Déjense besar

Sorayda Peguero Isaac
10 de noviembre de 2018 - 05:30 a. m.

Lita Cabellut dice que cada vez que vende un cuadro es como si le compraran una estrella. Según los analistas de Artprice, en un año —desde julio de 2014 a junio de 2015— se convirtió en la pintora española más cotizada del mundo. Se sintió orgullosa, por ella y por su equipo de trabajo, pero sigue pensando que el arte no puede medirse con estadísticas. En 2016 me contó que se recordaba a sí misma como una niña “traviesa, inquieta, nerviosa, descarada, inconsciente y loca por la vida”. Hacía mandados para las prostitutas de Barcelona y, entre otras pillerías, robaba las monedas que los turistas lanzaban a la fuente de las Tres Gracias. Se hacía de noche y la pequeña Lita seguía en la calle, vendiendo estrellas imaginarias: “¿Quieres una estrella grande o pequeña? ¿La quieres azul o amarilla? ¿O la prefieres roja?”.

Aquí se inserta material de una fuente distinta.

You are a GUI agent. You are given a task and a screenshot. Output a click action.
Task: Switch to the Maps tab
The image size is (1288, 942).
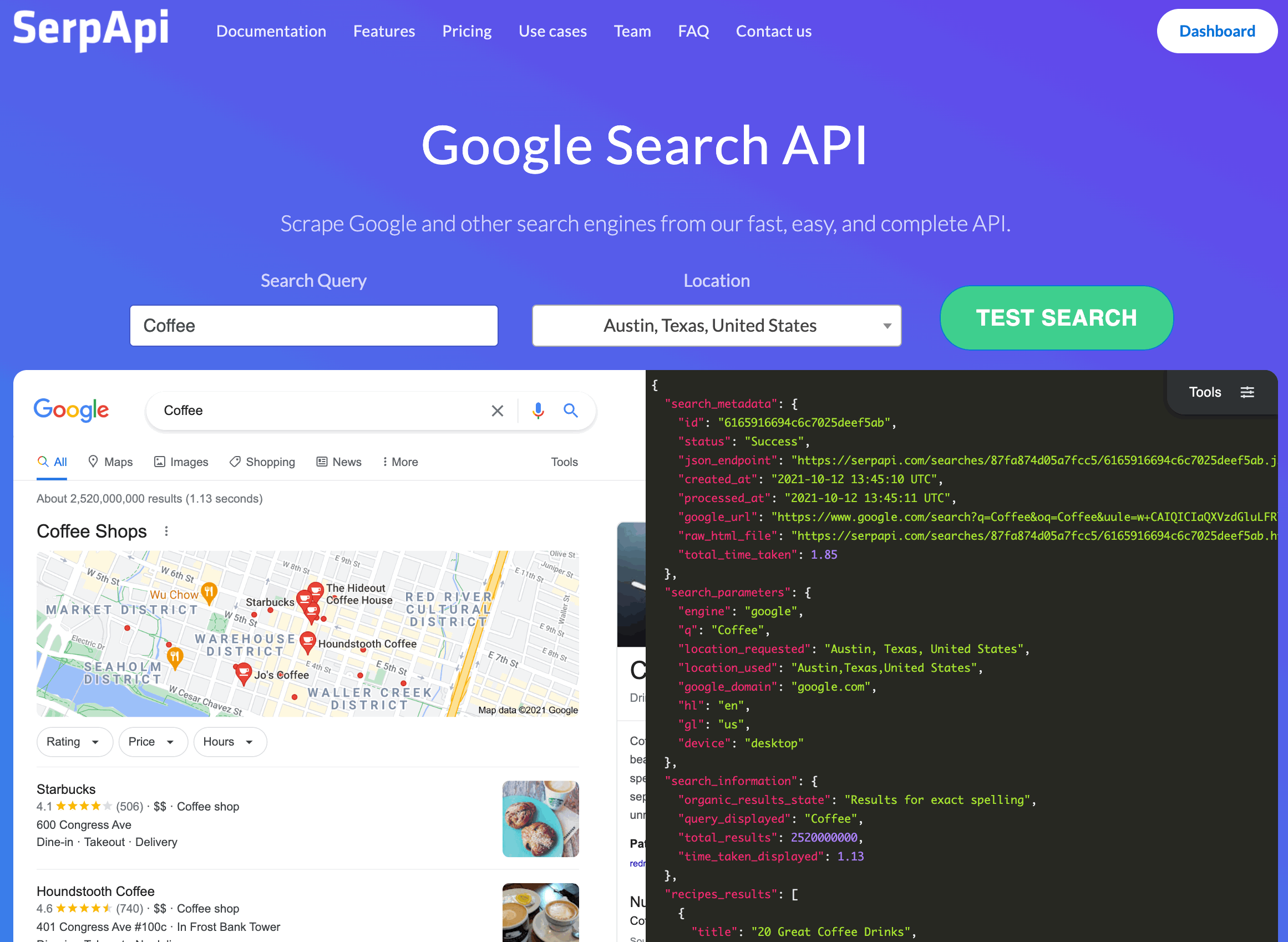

El ser humano es lo único que le importa en el mundo. Sus modelos pueden ser travestis o músicos, Chaplin o Kafka, prostitutas o vagabundos, León Trotsky o Édith Piaf, mujeres maltratadas o niños abusados. La artista gitana sólo pinta retratos de seres humanos. Pinta grandes lienzos de tres metros de altura, con óleo, pigmentos, huevos y témperas. Trabaja subida a un andamio, escuchando música de Bach, Camarón o David Bowie, con su cuerpo menudo colgado de un arnés y con un corsé que protege su espalda, afectada por las secuelas de un accidente. Ver los retratos de Lita Cabellut de cerca es como ver la Luna a través de un telescopio, con todo su brillo, cráteres y mares de oscuridad. “A través de la piel es posible saber cómo la vida te ha tratado y cómo tú te has comprometido con ella —dice la pintora—. La piel es la huella de nuestros deseos y fracasos”.

En una de las seis conferencias que pronunció en la Universidad de Harvard entre 1967 y 1968, Jorge Luis Borges dijo que una vida se compone de miles de momentos y de días que pueden resumirse en uno solo: el momento en que una persona averigua quién es. A Lita Cabellut le ocurrió durante una visita al Museo del Prado de Madrid. A los diez años no sabía leer ni escribir, no tenía ningún contacto con su madre, no sabía dónde estaba su padre y se mudó a un orfanato porque acababa de morir su abuela. Un matrimonio catalán la adoptó cuando tenía 13 años. Y fueron ellos, sus padres adoptivos, quienes la llevaron por primera vez al museo. “Yo voy a pintar como este señor”, sentenció Lita Cabellut, mirando un cuadro de Rubens. Ella lo recuerda así: “En ese momento supe que aquello era todo lo que yo había anhelado. Después de todo lo que había vivido, sabía que algo tenía que haber, algo que no conocía, pero que podía intuir. Yo creo que ese día la belleza me besó el alma”.

Borges dijo en su charla —citando a John Keats— que “la belleza es gozo para siempre”. Debería ser un principio básico, no solo para pintores y poetas. Para los pescadores que desentrañan el misterio del mar, para el cajero de banco, para los recolectores de cacao, para la nana que canta una tonada de Bola de Nieve, para las dependientas de tiendas, para los conductores de autobuses, para las azafatas de vuelo, para el albañil que ve teñirse el cielo de rojo desde lo alto de un andamio. En fin, ¿quién no necesita la belleza? En medio de tanta podredumbre y discurso de monstruo renacido, ¿quién no? Sálvense un poquito: déjense besar.